An excerpt from Seth Mnookin’s book, Feeding the Monster: How Money, Smarts, and Nerve Took a Team to the Top (Simon and Schuster).
By SETH MNOOKIN  |  July 20, 2006

BIG PAPI: Ortiz admires his clouts in a style Todd Walker once compared to “pimpin’. ” Ortiz makes no apologies. “If they don’t like it,” he said of opposing pitchers, “don’t let me hit it out.”
By midseason, it was clear the 2003 team was an offensive powerhouse on par with baseball’s all-time best. For the month of June, the Red Sox had four of the top 10 batting averages in the league: Garciaparra (.398), Millar (.373), Trot Nixon (.356), and Manny Ramirez (.351). The Sox led all of baseball that month with a team-wide .315 average. Combined with the team-wide .308 average in May, the entire roster had compiled one common benchmark for batting excellence over the course of two full months. In June, the team hit more home runs — 42 — than in any month since 1998 and scored more runs than in any month since 1961.

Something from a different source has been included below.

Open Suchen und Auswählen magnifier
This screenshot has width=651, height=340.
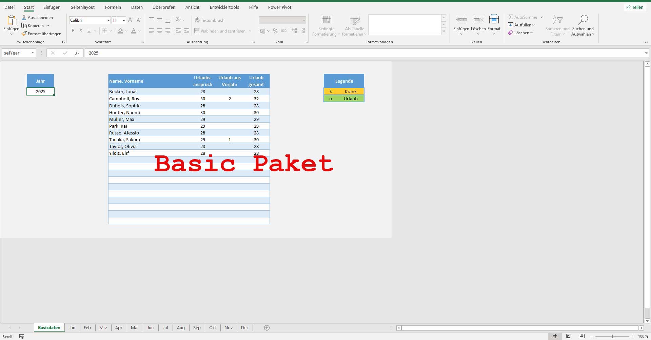tap(583, 20)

Perhaps most incredibly, they were doing this largely without the offensive firepower of David Ortiz. Ortiz began the year platooning at first base and designated hitter and hit only one home run in April, one more in May, and two in June. Halfway through the season, he had a total of only four home runs, half as many as Todd Walker, the team’s second baseman.

Still, the 6’4” slugger had already become one of the most popular people in the Red Sox clubhouse. He was, along with Millar, one of the team’s unrepentant cutups. His pendulous swagger and his ribald, needling sense of humor helped shift attention away from the increasingly sulky Garciaparra. When he arrived at the ballpark the afternoon of a game, Ortiz would stride into the Sox clubhouse wearing fluorescent polo shirts and wrap-around sunglasses and shout, to no one in particular, “What up, bitches!”* Even before he started playing every day and hitting for power, Ortiz was happier in Boston than he’d been in Minnesota. His six seasons with the Twins had been difficult ones. There had been the injuries, sure: the Minneapolis Metrodome’s artificial turf is punishing on players’ knees. But just as frustrating to Ortiz was the way the Twins coaching staff tried to turn a proud home-run hitter into a singles batter who slapped balls over infielders’ heads.

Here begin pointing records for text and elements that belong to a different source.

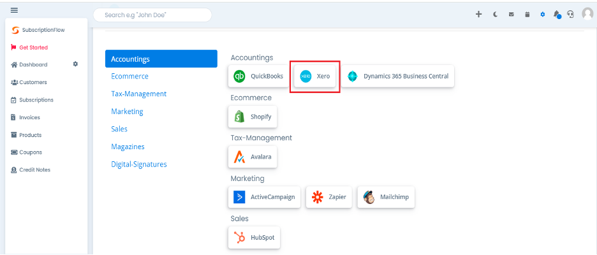The width and height of the screenshot is (597, 255).
Task: Click the gear icon beside Dashboard
Action: pos(75,64)
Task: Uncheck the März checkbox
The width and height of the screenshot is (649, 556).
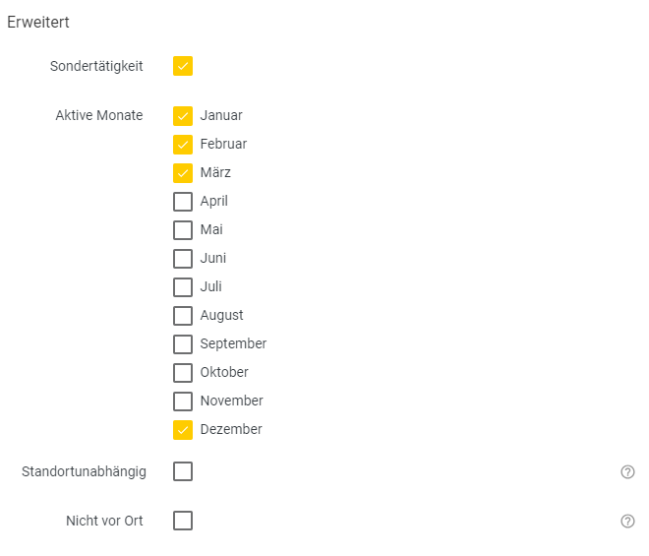Action: coord(183,173)
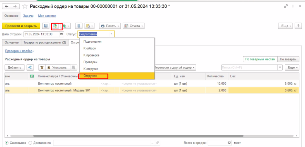The height and width of the screenshot is (147, 305).
Task: Click the back navigation arrow
Action: [7, 6]
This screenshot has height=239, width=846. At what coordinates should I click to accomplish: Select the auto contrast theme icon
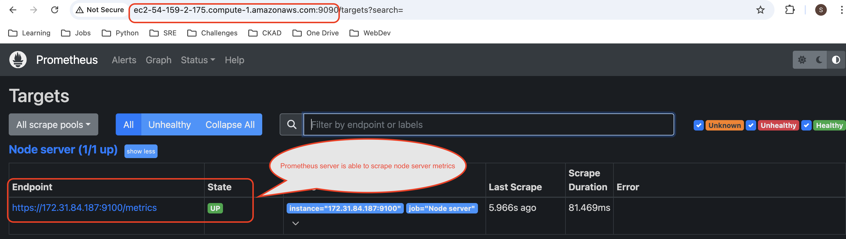(x=836, y=60)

“When I first came to Minnesota, that’s when I was told, ‘Stay inside the ball . . . hit the ball the other way,’” Ortiz said after coming to Boston. “I was always a power hitter in the minor leagues. Everything changed when I went to Minnesota. Whenever I took a big swing, [the coaching staff would] say to me, ‘Hey, hey, what are you doing?’” Ortiz tried to go along with the Twins plan, but he wasn’t happy about it. “I said, ‘You want me to hit like a little bitch, then I will.’ But I knew I could hit for power. It was just a matter of getting the green light.”

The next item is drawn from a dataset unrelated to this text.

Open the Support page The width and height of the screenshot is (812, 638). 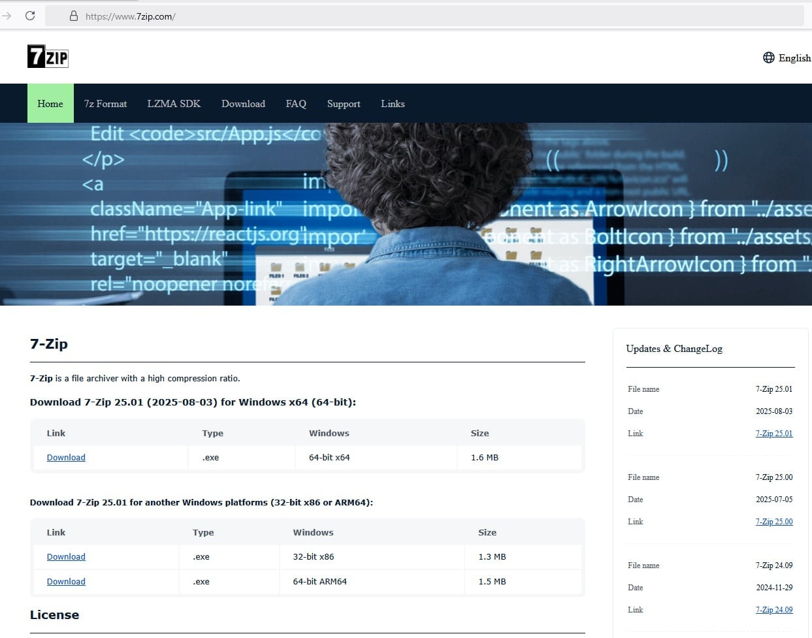344,103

Watching Ortiz, it’s hard to believe any coaching staff had ever asked him to cut down on his monstrous swings. As big and strong as Ortiz’s upper body is, it’s his lower body that is most impressive. As the ball approaches the plate, his back hip remains stationary, while his front hip closes slightly as he cocks his leg to time his swing. Then, using his flattened front foot as an anchor, he whips his bat through the strike zone in a motion one writer describes as “torquing like a motherfucker.” When Ortiz connects squarely, it is an inspiring sight, perhaps to no one more than the slugger himself: Ortiz admires his clouts in a style Todd Walker once compared to “pimpin’.” Ortiz makes no apologies. “If they don’t like it,” he said of opposing pitchers, “don’t let me hit it out.” The Red Sox didn’t want to see this power go to waste. During Ortiz’s first at-bat during spring training, he came to the plate with a man on first base. He tried to do what he had been taught in Minnesota: move the runner along to second. When he returned to the Red Sox dugout after his at-bat, Grady Little told him, “Hey, you’ve got to bring that guy in.”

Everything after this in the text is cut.